Passengers of the first commercial flight of a 787 Dreamliner arrive in… (Vincent Yu, AP )
For the first time, Japanese airline All Nippon Airways took to the skies carrying paying passengers aboard the world's first Boeing 787 Dreamliner.
The much-anticipated passenger flight Wednesday was a charter trip from Narita, near Tokyo, to Hong Kong that took about four hours.
The 787 Dreamliner is an all-new commercial jetliner that Boeing Co. says is the most advanced, fuel-stingy passenger jet ever made. It features a suite of new technologies, such as the largest windows on a commercial jetliner and the extensive use of strong, lightweight carbon composites rather than sheets of aluminum.

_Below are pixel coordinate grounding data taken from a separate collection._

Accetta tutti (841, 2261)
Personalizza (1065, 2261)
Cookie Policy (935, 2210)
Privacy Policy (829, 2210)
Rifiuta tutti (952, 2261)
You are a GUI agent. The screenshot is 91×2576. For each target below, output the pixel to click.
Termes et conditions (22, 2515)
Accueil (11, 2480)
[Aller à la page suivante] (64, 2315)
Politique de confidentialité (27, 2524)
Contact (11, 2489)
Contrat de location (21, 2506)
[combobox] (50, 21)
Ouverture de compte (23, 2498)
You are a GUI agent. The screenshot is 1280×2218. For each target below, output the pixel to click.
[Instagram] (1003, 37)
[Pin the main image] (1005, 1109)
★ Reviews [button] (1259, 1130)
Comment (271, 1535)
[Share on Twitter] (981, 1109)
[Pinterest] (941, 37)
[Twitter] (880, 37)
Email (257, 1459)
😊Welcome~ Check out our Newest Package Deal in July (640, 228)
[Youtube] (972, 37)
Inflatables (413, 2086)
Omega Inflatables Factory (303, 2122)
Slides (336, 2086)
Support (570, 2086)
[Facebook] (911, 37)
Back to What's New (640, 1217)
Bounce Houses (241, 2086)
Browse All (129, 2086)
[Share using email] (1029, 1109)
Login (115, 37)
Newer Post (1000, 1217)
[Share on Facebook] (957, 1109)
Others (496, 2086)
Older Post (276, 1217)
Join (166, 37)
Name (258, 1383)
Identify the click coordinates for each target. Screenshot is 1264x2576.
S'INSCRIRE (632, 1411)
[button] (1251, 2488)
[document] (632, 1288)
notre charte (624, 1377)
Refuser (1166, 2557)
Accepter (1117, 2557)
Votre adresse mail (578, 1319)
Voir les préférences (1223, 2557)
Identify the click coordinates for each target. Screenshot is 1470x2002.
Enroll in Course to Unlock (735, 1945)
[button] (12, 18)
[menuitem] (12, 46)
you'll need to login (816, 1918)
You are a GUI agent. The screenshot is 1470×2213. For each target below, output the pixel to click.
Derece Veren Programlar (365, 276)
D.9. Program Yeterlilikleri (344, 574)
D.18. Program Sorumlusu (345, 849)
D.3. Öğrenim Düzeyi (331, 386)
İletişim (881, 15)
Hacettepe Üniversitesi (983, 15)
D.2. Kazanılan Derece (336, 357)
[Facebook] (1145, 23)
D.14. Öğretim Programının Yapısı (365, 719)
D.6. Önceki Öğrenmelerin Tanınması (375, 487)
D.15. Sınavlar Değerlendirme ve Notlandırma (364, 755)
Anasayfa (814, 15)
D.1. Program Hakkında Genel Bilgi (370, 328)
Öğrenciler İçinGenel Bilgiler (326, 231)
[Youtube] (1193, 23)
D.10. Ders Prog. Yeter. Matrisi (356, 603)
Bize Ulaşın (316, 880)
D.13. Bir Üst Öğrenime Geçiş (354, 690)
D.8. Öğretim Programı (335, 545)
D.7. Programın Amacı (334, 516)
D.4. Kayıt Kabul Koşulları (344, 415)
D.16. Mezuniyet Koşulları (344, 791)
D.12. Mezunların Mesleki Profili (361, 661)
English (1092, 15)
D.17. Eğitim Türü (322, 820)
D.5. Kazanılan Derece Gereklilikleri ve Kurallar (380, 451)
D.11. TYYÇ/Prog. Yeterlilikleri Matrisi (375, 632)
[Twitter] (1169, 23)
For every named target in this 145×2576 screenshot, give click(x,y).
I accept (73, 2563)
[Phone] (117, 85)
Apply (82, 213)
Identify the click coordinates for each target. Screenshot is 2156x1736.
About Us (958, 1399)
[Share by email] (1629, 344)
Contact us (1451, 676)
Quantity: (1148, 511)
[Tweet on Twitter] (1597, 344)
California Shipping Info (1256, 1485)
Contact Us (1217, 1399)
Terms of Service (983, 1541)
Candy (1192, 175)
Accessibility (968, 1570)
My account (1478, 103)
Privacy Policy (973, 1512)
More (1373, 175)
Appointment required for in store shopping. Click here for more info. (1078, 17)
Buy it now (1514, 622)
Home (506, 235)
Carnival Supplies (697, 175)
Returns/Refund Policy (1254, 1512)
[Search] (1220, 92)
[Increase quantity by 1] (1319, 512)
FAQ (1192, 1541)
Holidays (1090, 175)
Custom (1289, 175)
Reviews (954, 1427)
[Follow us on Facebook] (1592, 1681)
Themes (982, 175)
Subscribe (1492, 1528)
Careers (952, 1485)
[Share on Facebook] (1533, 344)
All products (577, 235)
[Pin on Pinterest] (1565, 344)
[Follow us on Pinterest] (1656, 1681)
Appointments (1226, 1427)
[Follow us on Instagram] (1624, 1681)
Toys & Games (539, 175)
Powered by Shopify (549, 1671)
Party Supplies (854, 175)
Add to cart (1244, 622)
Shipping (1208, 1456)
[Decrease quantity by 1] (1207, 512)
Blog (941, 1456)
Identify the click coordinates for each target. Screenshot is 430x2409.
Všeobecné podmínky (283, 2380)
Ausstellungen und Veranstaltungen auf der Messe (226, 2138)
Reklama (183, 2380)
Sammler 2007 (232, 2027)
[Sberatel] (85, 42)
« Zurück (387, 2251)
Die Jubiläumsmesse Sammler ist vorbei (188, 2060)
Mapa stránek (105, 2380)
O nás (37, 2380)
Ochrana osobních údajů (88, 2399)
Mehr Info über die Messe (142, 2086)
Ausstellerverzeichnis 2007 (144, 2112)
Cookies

But the new aircraft is more than three years late because of design problems and supplier issues.
The 787, which will seat 210 to 290 passengers, is the first new class of aircraft launched by Boeing since the 777 in 1995. There are 821 orders for the plane from airlines and aircraft leasing firms around the world. On Wednesday's flight, there were about 240 journalists and aviation enthusiasts aboard.
Not only is the event momentous in aviation history, but it's also good for Boeing's business, said Paul Sheridan, head of risk advisory at aviation consulting firm Ascend Worldwide Ltd.
"Airlines are, if anything, even more keen to get their hands on the aircraft," he said. "The advanced technology used in the 787 means that, in spite of the delays, it is still ahead of its time. The size and range of the aircraft offers airlines the ability to open new long-haul routes linking a range of cities that would have been uneconomic with other aircraft types in the market."
Chicago-based Boeing also issued its third-quarter earnings Wednesday, saying profit rose to $1.1 billion, or $1.46 per share, from $837 million, or $1.12 per share, in the same period last year. Earnings exceeded analysts' estimate of $1.10 a share.
Boeing shares closed up $2.84, or about 5%, at $66.56.